(WORK INSTRUCTIONS)
In the material below, how many lines include the string "agent"? Answer with the number and nothing else.

--- START ---

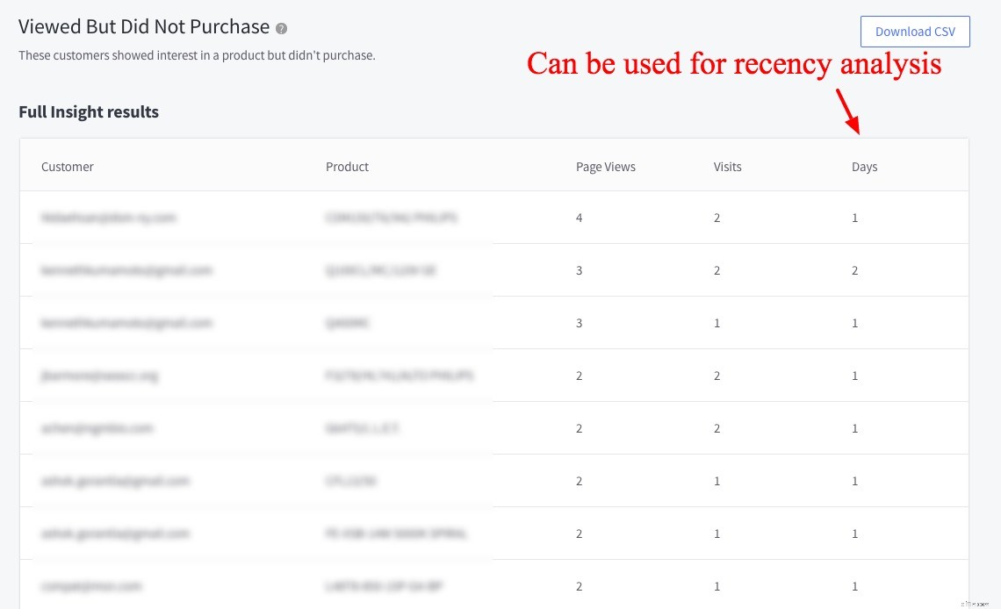Open the help tooltip beside the insight title
Image resolution: width=1001 pixels, height=609 pixels.
tap(280, 27)
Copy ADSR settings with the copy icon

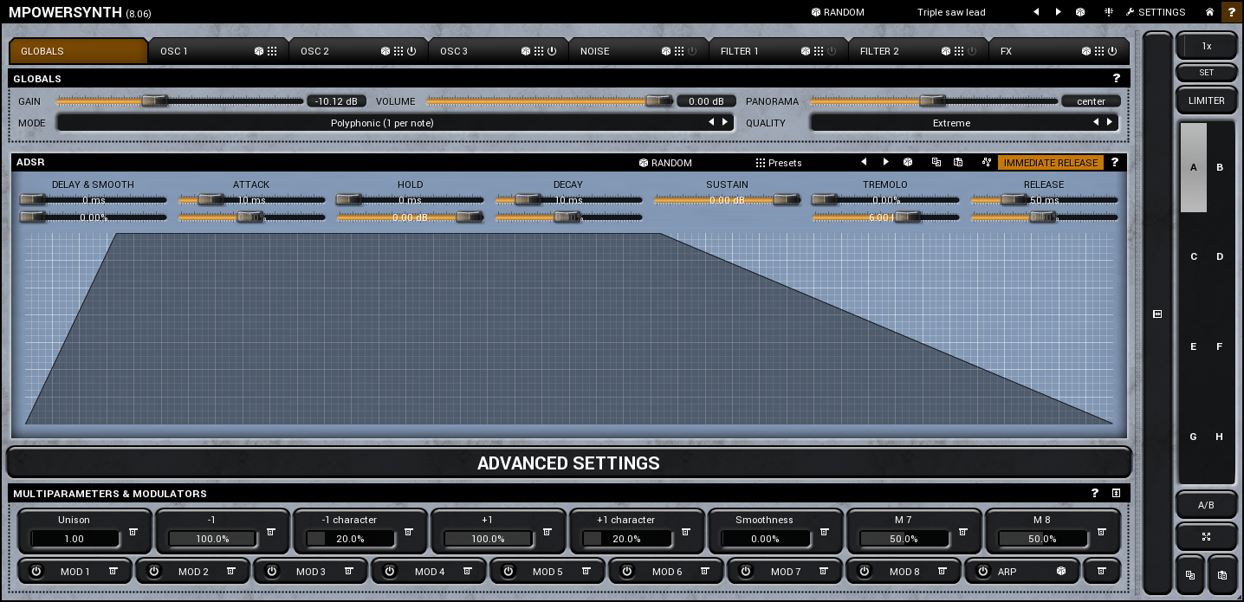pos(936,163)
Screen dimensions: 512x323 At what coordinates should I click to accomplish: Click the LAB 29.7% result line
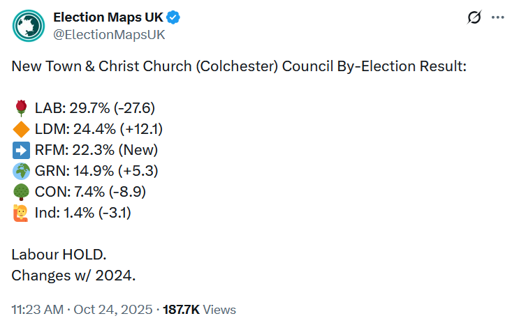tap(94, 108)
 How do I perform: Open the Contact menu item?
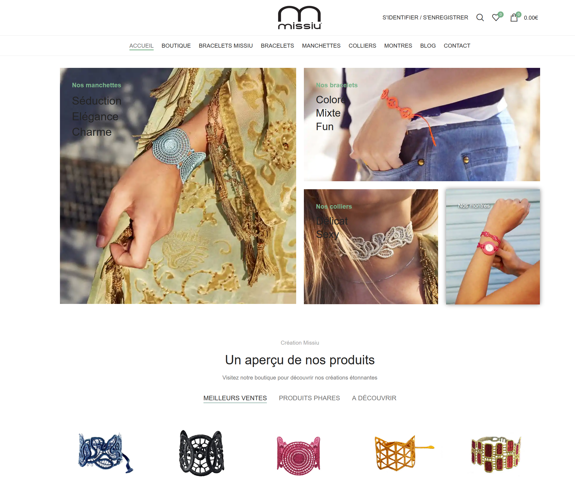[x=457, y=46]
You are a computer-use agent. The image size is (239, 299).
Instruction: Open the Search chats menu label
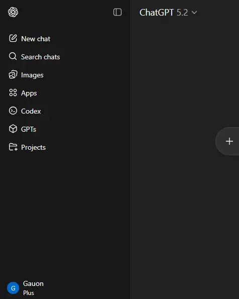[x=40, y=57]
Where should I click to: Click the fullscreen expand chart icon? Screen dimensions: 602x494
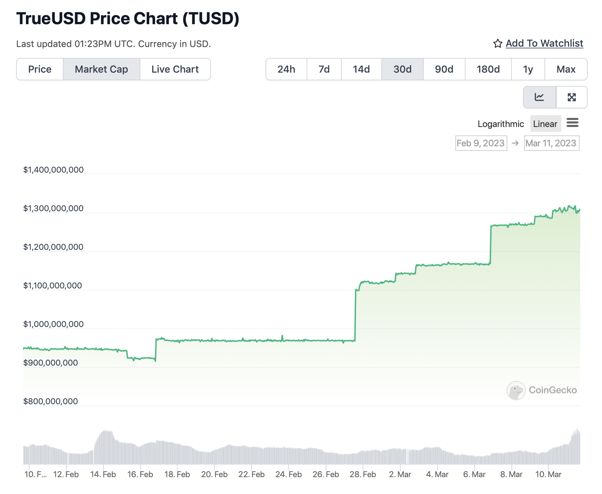pos(571,97)
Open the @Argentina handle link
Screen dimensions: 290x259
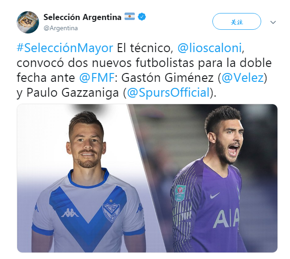(61, 28)
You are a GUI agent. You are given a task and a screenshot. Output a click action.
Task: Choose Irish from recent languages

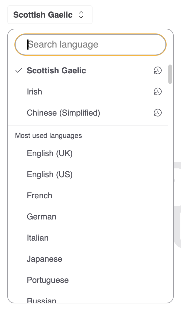pos(34,92)
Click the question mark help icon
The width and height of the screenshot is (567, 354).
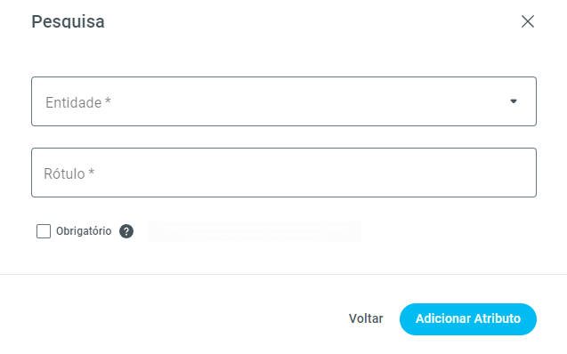click(126, 231)
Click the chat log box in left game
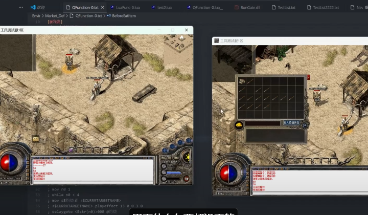368x215 pixels. (92, 169)

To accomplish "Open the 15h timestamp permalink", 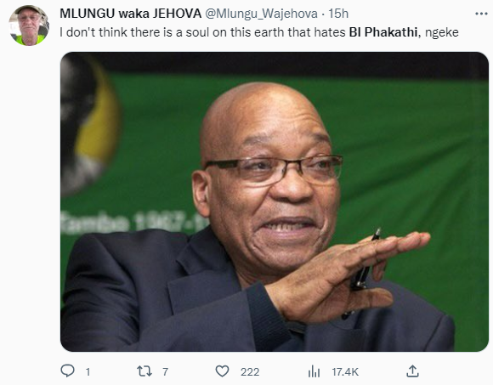I will [338, 14].
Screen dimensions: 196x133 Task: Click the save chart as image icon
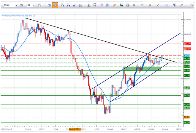point(121,5)
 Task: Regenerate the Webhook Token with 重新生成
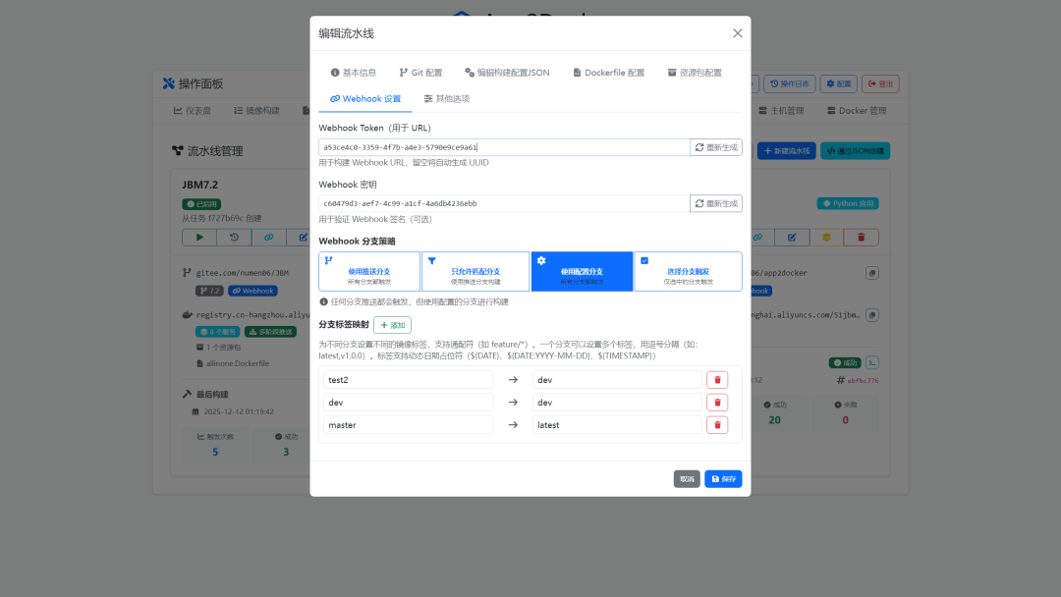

--- END ---

(ANSWER)
2